Sunday, October 28, 2012

A simple way to setup Java application with external configuration file

Many Java applications would deploy and run it with some kind of external configuration files. It's very typical that you would want a set of config files per environments such as DEV, QA and PROD. There many options in tackling this problem, especially in a Java app, but keeping it simple and easy to maintain would take some disciplines.
Here I would layout a simple way you may use to depploy a typical Java application. The concept is simple and you can easily apply to a standalone, web, or even a JEE application.

Use a env System Properties per environment

Java allows you to invoke any program with extra System Properties added. When launching an Java application, you should set an env property. For example:
bash> java -Denv=prod myapp.Main
This property would give your Main application to identify which environment you are running against with. You should be reading it like this inside your code:
String env = System.getProperty("env", "dev");
This way you always would have an environment to work with. Even if user doesn't supply one, it will default to use dev env.
Another useful System Property to set is app.home. You want to set this value in relative to where your application is deployed, so you may reference any files (eg: data) easily. To do this, you can use a script wrapper to automatically calculate the path. See section below for an example.

Use a config dir prefix in CLASSPATH

In stead of passing a explicit config file to your application as argument, another flexible way to load configuration file is to add an extra config folder into your CLASSPATH. For example, you can easily create a startup wrapper script myapp.sh like this:
#/usr/bin/env bash
APP_HOME=$(cd "`dirname $0`/.." && pwd)
java $JAVA_OPTS -Dapp.home=$APP_HOME -cp "$APP_HOME/config:$APP_HOME/lib/*" myapp.Main "$@"
From this, you can setup the application packaging layout this way:
myapp
    +- bin
        +- myapp.sh
    +- config
        +- dev.properties
        +- qa.properties
        +- prod.properties
    +- data
        +- myrecords.data
    +- lib
        +- myapp-1.0.0.jar
        +- slf4j-1.7.1.jar
You would typically invoke the application like this:

bash> JAVA_OPTS='-Denv=prod' myapp/bin/myapp.sh

The above will give you a good foundation to load a single config properties file per env. For example, you can read your properites file like this somewhere in your code.

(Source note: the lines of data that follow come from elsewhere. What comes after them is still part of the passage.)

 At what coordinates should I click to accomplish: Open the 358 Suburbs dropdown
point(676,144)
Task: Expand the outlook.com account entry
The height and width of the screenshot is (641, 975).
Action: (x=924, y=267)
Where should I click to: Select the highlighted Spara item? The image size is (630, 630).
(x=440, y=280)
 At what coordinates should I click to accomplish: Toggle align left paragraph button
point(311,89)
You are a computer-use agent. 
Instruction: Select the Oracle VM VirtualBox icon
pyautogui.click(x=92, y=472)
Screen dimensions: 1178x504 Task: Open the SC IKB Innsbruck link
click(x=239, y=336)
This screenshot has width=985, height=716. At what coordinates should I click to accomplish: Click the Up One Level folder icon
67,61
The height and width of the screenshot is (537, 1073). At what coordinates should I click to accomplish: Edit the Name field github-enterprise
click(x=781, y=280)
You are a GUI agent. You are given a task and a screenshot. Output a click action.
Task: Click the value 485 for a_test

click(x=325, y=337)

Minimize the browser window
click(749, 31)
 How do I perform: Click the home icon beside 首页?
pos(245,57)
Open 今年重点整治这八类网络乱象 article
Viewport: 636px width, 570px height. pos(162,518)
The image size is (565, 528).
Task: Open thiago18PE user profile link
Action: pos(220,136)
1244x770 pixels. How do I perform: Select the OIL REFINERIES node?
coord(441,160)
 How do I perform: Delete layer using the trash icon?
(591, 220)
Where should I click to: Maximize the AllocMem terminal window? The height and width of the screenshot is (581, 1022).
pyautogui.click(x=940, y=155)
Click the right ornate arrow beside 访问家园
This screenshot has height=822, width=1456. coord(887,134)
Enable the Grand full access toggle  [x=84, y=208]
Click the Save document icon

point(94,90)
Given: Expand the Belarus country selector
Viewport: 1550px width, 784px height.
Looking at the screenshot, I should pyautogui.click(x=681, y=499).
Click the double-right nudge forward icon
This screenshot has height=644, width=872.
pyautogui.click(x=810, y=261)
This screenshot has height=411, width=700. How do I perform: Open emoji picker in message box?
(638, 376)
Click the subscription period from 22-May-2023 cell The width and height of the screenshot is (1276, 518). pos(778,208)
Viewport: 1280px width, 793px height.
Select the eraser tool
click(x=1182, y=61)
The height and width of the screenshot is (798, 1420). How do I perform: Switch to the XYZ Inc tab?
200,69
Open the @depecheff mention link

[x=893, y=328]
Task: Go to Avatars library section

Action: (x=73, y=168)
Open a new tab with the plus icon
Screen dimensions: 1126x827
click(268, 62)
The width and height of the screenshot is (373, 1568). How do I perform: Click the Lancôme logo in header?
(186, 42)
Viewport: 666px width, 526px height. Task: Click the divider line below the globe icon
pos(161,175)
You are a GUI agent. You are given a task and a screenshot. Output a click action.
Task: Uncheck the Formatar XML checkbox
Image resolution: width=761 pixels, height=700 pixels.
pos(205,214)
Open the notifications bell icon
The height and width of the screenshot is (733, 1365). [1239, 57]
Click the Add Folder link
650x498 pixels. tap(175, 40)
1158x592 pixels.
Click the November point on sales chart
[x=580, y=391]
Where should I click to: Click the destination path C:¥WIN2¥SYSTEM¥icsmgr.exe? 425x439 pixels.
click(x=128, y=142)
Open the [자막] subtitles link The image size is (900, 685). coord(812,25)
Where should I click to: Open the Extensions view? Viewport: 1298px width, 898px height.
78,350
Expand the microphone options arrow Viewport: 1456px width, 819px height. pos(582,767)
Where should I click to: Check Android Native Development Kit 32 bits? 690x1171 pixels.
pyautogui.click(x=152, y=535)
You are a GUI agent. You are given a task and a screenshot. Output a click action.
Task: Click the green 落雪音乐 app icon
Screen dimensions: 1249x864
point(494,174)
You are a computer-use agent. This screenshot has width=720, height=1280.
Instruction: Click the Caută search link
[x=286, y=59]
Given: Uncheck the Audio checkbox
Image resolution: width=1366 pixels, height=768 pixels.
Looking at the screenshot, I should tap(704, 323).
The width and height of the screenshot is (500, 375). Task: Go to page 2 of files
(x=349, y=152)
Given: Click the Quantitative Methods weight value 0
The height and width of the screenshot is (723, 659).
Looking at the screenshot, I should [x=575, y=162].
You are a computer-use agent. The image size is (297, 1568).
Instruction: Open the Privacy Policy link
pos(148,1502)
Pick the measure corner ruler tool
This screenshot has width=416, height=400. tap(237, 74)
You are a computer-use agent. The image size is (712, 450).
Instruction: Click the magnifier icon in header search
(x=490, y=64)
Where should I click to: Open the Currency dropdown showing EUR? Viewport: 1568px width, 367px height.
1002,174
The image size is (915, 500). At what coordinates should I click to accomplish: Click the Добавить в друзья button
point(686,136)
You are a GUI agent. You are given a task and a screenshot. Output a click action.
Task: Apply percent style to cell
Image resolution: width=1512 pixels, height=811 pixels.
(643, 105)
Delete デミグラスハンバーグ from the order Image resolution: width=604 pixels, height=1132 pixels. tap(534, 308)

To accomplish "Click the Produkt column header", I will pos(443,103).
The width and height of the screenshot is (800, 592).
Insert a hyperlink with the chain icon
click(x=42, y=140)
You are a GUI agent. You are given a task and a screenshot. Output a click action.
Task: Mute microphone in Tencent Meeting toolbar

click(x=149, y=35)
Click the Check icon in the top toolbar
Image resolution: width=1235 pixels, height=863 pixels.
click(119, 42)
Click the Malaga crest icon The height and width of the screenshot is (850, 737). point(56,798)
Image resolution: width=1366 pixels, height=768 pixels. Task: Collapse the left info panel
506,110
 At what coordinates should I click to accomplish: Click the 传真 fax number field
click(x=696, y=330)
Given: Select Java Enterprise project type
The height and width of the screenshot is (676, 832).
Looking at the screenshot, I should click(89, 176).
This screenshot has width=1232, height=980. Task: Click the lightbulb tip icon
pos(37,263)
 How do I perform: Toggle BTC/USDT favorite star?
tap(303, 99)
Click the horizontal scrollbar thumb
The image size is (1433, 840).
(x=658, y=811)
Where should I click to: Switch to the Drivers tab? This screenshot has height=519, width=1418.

// Get appHome and data dir.
String appHome = System.getProperty("app.home");
String dataDir = appHome + "/data";

// Get env value to load config parameters
String env = System.getProperty("env", "dev");
String config = env + ".properites";
Properties configProps = new Properties();
InputStream inStream = null;
try {
    inStream = getClass().getClassLoader().getResourceAsStream(config);
    configProps.load(inStream);
} finally {
    if (inStream != null)
        inStream.close();
}
// Now load any config parameters from configProps map.
Now you would have the configProps object at your disposal to read any configuration keys and values set per an environment.
NOTE: If you want a more flexible Java wrapper script, see my old post on run-java wrapper.

Do not abuse CLASSPATH

Now, just because you have setup config as part of your CLASSPATH entry, I have to caution you not to abuse it. What I mean is do not go wild on loading all your application resources in that folder! If you have that many resources that user MUST edit and configure, then you should re-think about your application design! Simple interface, or configuration in this case, is always a win. Do not bother users with complexity just because your application can support gazillion ways of configuration combination. If you can keep it as one config file, it would make users very happy.
Also, this doesn't mean you have to put the entire world inside one of prod.properites either. In the real world, an application is likely going to have only handful of user tunable parameters, and many other resources are less frequent used. I would recommand put the most frequently used parameters in these config properties only. For all other (for example most of the Spring context files in an application do not belong to a typical users config level, they are more developer level config files. In another word, changing these files would have catastrophic effect to your application!) You should put these inside as part of your myapp.jar.
You might ask, 'Oh, but what happen if I must want to override one of the resource in the jar?'. But in that very unusual case, you would still have an option to override! You have the config as prefix in CLASSPATH, remember? Even when you nested resources inside a package inside the jar, you would still able to overwrite by simply create same directory structure inside config. You probably only do this for emmergency and less frequent use anyway.

Feedback

So what are some clever ways you have seen or done with your application configuration? I hope to hear from you and share.